#### [ASSIGNMENT]
Below this line is the material. Write out only its lines from the one containing "Insert ribbon tab" through the one containing "Click the Timeline History filter icon", both kept, exactly.

-------- DATA LISTING

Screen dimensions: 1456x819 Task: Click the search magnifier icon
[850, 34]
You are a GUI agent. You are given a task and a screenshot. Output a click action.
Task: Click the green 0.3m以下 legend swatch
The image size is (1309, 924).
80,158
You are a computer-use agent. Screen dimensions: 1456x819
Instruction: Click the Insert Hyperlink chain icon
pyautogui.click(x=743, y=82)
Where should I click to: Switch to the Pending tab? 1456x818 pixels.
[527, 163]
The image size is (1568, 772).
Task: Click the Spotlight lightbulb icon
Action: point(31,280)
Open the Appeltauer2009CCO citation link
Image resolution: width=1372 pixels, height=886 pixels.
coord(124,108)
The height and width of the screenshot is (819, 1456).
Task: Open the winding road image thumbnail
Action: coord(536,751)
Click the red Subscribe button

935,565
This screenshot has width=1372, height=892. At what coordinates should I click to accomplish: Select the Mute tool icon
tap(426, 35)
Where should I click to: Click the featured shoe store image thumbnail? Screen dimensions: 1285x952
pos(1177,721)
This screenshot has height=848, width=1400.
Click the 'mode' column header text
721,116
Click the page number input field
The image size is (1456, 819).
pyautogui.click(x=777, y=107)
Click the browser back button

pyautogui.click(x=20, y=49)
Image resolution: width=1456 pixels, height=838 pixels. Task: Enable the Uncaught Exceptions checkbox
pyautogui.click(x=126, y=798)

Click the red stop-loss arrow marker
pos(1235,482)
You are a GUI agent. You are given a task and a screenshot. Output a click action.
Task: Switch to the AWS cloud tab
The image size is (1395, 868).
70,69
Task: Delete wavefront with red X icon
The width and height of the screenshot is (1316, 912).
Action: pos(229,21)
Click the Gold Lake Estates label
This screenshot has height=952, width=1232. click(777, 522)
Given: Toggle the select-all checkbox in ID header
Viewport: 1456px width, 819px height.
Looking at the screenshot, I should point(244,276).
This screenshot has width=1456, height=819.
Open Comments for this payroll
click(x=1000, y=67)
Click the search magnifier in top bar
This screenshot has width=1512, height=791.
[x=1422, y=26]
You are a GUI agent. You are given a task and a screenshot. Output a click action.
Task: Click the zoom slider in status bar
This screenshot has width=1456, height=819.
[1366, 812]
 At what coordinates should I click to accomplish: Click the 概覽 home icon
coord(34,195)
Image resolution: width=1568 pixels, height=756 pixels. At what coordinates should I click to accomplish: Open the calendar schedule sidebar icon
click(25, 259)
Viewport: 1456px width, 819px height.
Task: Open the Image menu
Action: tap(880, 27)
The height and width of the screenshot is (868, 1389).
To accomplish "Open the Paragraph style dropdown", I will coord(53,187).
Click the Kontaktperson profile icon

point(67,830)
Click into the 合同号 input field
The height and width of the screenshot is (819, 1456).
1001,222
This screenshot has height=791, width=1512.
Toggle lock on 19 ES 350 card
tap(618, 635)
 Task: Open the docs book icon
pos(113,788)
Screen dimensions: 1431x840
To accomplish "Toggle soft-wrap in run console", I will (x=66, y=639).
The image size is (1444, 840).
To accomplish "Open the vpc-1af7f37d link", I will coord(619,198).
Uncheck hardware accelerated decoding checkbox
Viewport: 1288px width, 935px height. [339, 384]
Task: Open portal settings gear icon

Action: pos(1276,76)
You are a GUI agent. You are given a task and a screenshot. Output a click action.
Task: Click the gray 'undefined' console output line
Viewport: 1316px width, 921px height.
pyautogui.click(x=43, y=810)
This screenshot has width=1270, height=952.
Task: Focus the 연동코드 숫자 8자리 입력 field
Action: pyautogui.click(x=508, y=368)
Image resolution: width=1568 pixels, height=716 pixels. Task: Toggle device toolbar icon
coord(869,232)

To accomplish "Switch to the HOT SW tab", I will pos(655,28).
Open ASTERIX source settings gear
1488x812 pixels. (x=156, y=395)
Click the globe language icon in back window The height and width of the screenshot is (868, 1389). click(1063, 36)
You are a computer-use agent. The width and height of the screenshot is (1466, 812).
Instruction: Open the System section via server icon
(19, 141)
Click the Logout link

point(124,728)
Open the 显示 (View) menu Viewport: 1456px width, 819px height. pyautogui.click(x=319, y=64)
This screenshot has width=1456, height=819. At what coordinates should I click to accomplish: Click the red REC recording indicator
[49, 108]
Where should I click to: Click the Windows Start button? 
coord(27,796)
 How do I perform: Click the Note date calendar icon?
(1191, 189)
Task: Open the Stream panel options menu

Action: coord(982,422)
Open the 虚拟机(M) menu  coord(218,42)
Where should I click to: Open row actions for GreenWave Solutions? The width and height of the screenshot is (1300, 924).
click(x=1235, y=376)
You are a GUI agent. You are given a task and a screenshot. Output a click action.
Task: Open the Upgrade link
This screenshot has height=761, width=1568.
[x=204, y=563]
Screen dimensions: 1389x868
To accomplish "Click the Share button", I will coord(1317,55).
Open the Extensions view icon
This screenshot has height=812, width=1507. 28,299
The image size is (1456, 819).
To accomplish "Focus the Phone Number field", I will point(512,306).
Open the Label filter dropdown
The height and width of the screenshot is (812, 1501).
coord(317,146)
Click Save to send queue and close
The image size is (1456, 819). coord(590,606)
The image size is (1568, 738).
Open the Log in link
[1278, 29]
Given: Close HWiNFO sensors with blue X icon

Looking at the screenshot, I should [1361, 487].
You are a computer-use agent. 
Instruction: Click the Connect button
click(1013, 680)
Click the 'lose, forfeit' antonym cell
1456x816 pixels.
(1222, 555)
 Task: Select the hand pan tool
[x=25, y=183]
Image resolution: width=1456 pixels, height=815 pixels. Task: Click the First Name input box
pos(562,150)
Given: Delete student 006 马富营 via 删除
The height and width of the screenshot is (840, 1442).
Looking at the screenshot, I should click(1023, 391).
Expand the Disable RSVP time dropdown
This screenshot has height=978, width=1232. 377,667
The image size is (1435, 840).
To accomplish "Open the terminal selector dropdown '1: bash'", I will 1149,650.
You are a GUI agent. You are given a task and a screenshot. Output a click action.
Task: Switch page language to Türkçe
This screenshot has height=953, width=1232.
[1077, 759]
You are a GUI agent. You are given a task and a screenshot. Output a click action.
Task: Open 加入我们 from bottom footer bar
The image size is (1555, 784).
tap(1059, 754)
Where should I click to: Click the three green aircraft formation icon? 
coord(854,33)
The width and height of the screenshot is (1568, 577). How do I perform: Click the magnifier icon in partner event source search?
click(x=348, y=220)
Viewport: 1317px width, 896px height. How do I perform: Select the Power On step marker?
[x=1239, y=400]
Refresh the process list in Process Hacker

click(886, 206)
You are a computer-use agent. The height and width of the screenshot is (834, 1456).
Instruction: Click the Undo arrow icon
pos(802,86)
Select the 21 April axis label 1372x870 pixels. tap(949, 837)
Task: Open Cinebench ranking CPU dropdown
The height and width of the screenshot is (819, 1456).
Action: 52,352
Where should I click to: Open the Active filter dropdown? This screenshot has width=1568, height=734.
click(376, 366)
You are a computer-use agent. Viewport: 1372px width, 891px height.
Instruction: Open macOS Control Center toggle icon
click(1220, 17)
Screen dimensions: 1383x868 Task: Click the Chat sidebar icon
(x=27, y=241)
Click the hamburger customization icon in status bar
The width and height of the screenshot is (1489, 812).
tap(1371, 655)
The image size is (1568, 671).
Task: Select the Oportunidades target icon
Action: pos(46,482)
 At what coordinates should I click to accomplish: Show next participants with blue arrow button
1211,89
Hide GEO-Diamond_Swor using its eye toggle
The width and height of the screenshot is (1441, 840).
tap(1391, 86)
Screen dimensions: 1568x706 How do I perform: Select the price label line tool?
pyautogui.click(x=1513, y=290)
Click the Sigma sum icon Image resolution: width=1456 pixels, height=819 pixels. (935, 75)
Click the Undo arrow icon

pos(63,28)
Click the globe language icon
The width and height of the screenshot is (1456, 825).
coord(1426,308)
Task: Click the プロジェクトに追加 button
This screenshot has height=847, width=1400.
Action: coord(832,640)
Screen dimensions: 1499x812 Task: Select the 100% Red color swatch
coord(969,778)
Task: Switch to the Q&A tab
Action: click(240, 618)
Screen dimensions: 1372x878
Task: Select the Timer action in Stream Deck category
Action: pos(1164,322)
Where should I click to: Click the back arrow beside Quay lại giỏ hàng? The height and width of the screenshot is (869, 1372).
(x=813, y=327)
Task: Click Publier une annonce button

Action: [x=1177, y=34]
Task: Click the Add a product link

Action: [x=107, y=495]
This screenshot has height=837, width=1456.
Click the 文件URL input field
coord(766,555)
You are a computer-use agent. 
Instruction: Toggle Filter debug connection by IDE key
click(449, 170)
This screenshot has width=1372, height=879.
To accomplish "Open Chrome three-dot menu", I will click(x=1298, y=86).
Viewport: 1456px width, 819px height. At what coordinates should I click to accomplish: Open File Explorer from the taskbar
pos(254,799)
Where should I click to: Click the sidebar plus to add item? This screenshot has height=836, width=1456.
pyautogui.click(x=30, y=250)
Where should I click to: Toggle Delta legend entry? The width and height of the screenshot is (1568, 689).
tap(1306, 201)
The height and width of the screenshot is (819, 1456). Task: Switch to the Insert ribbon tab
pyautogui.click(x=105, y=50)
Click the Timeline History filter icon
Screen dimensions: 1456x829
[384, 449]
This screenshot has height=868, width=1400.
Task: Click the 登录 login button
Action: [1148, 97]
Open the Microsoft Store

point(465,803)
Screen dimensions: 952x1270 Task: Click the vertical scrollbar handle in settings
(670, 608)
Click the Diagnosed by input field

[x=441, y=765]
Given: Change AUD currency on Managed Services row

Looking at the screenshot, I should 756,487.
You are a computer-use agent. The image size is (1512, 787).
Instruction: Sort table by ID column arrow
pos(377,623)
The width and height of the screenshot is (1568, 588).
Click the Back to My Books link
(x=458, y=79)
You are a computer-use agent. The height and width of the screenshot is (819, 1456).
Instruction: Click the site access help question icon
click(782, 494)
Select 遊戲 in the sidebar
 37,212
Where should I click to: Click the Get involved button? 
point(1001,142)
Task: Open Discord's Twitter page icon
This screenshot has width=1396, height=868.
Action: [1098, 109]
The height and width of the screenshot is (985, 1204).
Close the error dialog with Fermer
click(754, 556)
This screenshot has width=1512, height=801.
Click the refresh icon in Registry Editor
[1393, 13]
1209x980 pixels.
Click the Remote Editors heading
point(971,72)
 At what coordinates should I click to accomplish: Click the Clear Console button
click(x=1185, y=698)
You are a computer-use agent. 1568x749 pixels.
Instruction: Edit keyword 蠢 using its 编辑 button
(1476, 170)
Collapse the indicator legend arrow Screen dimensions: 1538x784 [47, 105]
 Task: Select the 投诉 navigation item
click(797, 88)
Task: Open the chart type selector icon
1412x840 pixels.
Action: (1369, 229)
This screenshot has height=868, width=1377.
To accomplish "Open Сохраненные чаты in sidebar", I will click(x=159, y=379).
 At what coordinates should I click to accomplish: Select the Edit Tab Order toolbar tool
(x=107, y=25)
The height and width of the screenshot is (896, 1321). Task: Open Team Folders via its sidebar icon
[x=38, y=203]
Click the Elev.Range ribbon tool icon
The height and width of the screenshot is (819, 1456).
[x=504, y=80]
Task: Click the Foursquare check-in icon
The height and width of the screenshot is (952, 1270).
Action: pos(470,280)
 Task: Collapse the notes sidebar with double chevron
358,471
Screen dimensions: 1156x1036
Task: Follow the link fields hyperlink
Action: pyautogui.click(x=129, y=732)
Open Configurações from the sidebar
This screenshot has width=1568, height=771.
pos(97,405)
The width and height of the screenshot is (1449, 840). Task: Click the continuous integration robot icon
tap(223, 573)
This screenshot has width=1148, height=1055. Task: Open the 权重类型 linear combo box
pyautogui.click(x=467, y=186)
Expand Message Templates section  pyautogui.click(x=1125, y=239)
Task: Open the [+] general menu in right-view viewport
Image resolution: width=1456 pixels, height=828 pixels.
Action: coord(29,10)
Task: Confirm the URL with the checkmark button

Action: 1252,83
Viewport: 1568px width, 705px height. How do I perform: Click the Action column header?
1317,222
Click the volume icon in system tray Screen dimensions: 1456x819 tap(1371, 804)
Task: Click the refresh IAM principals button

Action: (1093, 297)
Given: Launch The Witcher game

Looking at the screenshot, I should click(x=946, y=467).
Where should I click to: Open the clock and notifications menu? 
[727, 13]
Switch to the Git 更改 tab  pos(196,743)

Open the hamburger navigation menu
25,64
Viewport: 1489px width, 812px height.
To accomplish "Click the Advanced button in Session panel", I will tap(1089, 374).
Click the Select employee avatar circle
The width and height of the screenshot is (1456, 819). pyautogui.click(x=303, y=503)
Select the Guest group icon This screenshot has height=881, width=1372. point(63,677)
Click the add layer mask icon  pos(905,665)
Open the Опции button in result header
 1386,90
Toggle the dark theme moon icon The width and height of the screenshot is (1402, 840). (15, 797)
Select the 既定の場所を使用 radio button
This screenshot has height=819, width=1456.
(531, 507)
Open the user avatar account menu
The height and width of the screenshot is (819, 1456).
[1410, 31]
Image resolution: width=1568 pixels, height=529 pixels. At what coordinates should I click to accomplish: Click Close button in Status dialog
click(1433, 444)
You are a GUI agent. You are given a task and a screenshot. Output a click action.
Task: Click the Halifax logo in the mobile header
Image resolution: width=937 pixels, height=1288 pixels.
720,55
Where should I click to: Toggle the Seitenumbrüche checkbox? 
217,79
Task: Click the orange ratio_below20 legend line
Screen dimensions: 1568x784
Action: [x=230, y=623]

----------------

#### [EXERCISE ANSWER]
The height and width of the screenshot is (819, 1456). Task: Switch to the Insert ribbon tab
pyautogui.click(x=105, y=50)
Click the Timeline History filter icon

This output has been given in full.